Alison Lin – 12/9/12


Alison’s one of those people that makes you feel warm and bubbly inside. She is also someone who pushes and challenges you to be your best you. I met Alison for the first time in the fall of 2010 and since then, she has showed me the possibilities of letting my identities, my passions and learning all come together. She is one of my biggest role models, fellow activist, and a really great friend. I am so honored to interview her for Asian, Gay and Proud. Enjoy!
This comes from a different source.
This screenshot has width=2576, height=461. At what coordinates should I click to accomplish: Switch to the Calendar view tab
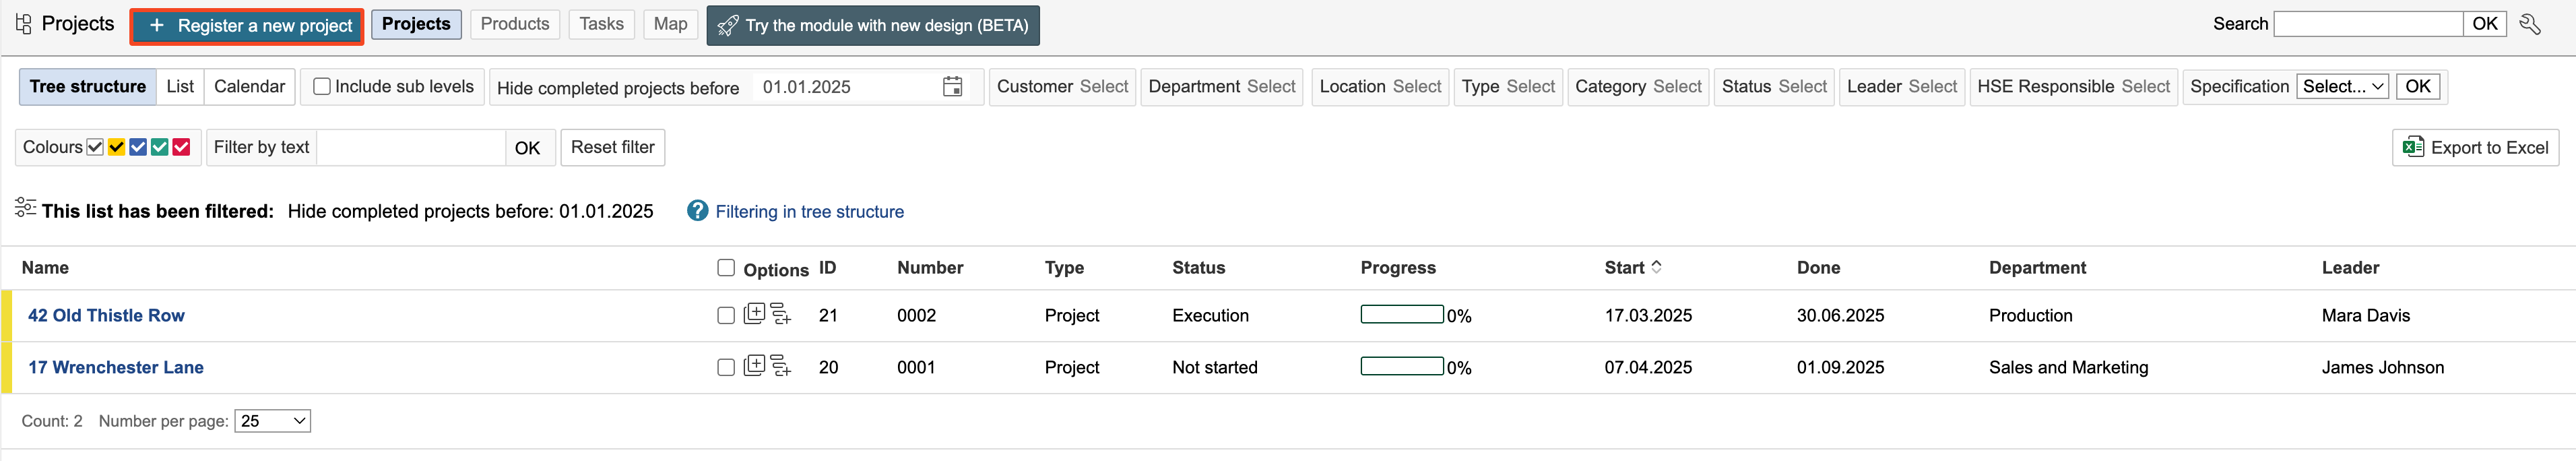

Alison enjoys dancing, photography, drinking bubble tea, eating vegetables from her garden and learning along with other pursuits of love. She is a proud founding member of hotpot! and the co-chair of the board of the National Queer Asian and Pacific Islander Alliance. She is queer and mixed race.  (On my mom’s side, our family immigrated many generations ago to the US, we’re of English, Irish and German ancestry. On my dad’s side, my grandfather immigrated as a young man from Canton and as a WWII veteran was allowed to bring over my grandmother from Hong Kong. My grandma was pregnant with my Dad on the boat trip from China and subsequent train ride from CA to her new home in NYC).

Who? name, age, what you identify as (or not)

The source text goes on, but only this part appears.